All this week Check Up will be sharing one new Pharma fact a day that was an important breakthrough in the world of pharmaceuticals in 2012. Today, Check Up delves into Pharma’s approach to cancer therapy.

Editor's Note: All this week Check Up will be sharing one new Pharma fact a day that was an important breakthrough in the world of pharmaceuticals in 2012. Today, Check Up delves into Pharma's approach to cancer therapy.

For a decade or more pharma's researchers have believed that the most effective, least toxic way of treating cancer and, in all likelihood, most other diseases, lies in developing so-called targeted therapies that are based on the genotype of each patient.  In many quarters this approach represents the basis of the so-called "personalized medicine."

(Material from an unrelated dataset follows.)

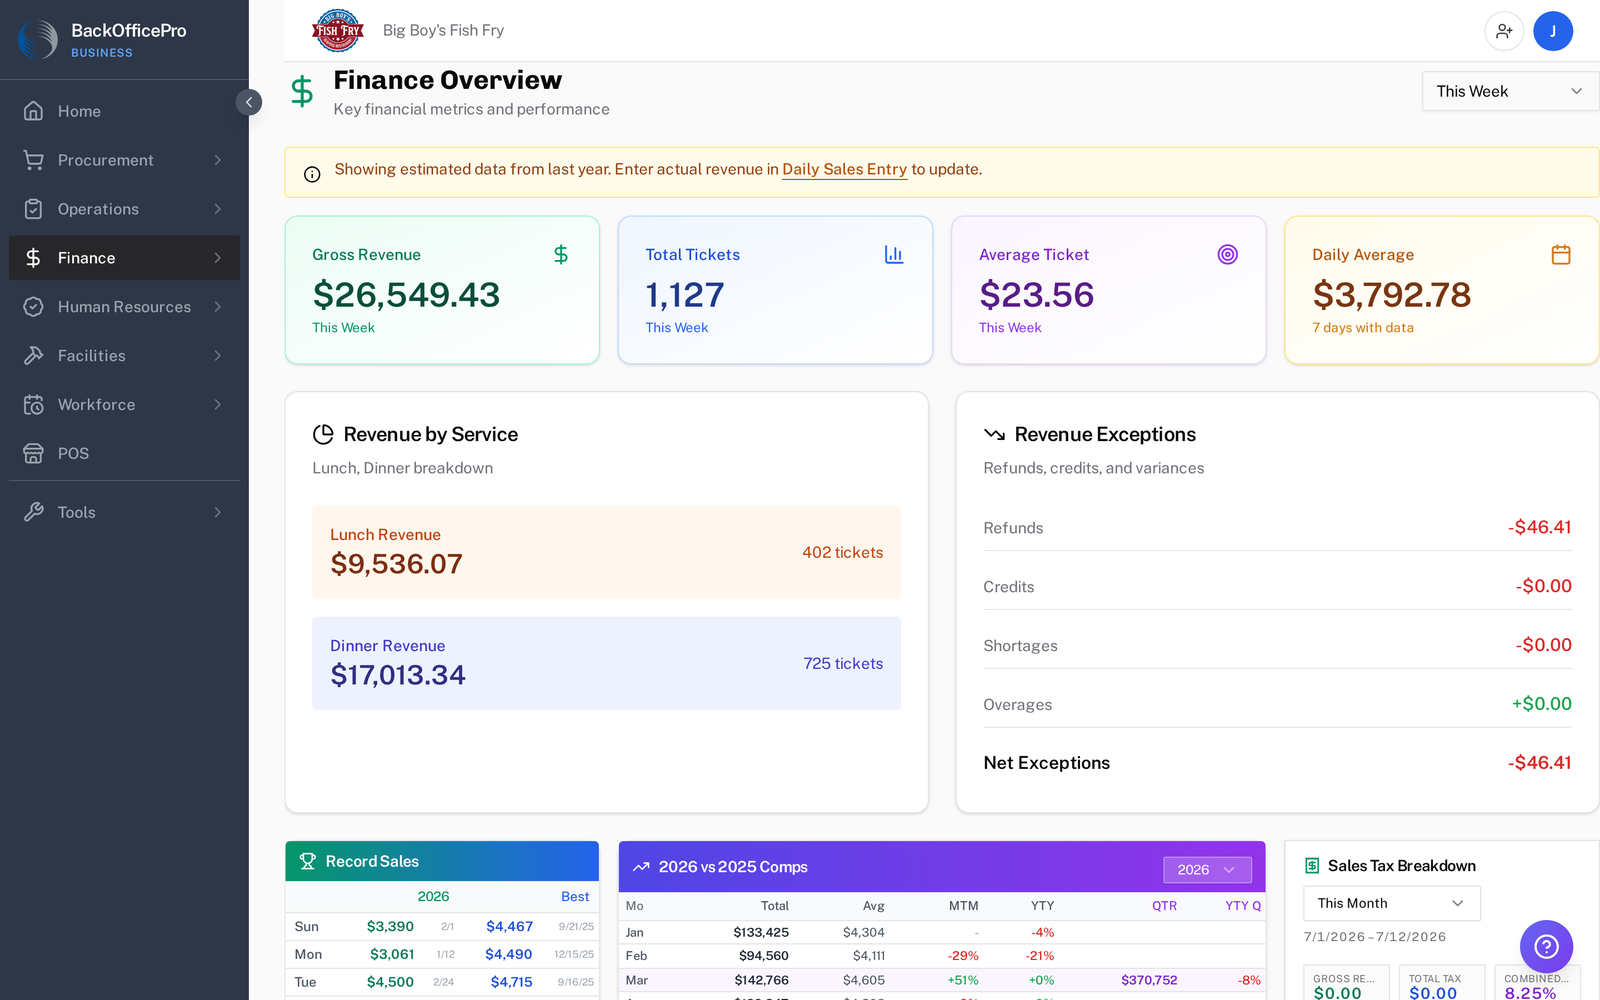
Task: Click the bar chart icon on Total Tickets
Action: 894,255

The idea is that genotypes determine a disease's pathway in any given patient.  Knowledge of the pathway in a individual will enable physicians to select the therapy to produce the best result and the smallest side effect for each patient.

The general idea is certainly captivating.  Nowhere have scientists and physicians gone as far with it as in cancer.  Now a study published this month in Science by researchers from the University of Toronto suggests that developing a targeted therapy based on a tumor's genome is not likely to be effective because tumors with identical genomes often behave very differently.

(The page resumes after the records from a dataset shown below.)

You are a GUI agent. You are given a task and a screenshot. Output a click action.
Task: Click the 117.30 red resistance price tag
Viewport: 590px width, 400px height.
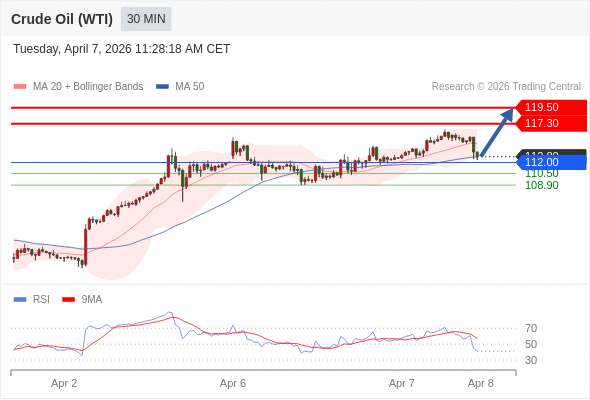(551, 123)
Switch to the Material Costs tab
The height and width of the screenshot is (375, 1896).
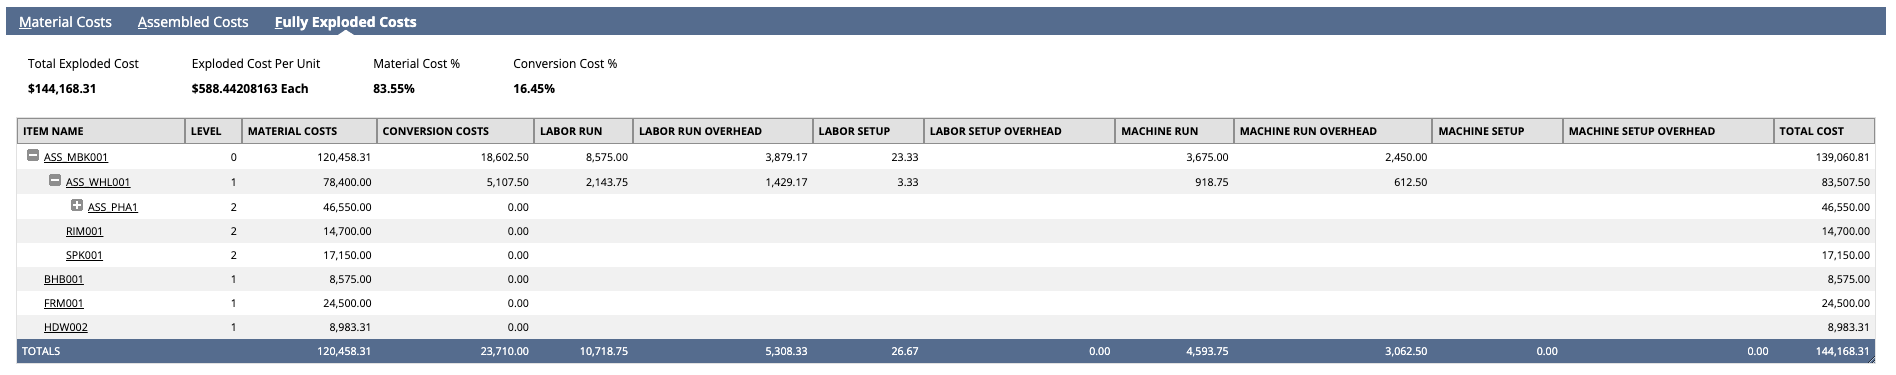65,22
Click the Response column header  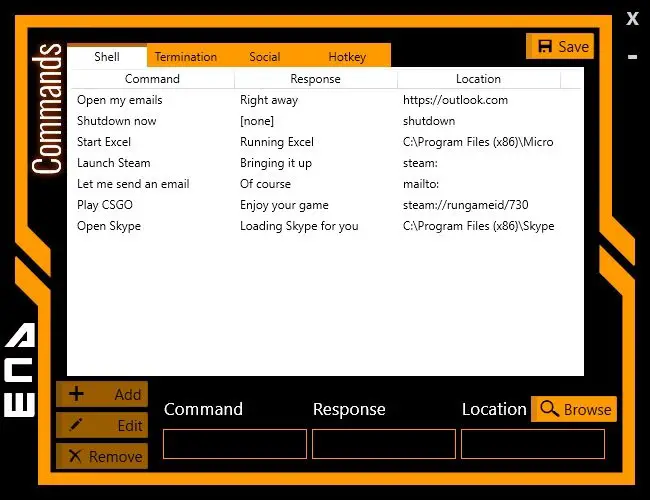coord(315,79)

Comparing several tumors with identical genomes, Antonija Kreso, Catherine O'Brien and their colleagues found that some will spread quickly while others barely metastasize at all.  Some tumors will wither after exposure to a cytotoxic drug, even as others remain unfazed by it.

Molecular geneticist John Dick of the Princess Margaret Cancer Centre in Toronto, another author of the study, suggested that defeating cancer will require drugs that also target the non-genetic properties of tumors.  Presently very few researchers, in or out of pharma, are doing that.

As a result it may be at least decade or two before a raft of breakthrough drugs appear in cancer, auto-immune diseases and several more categories.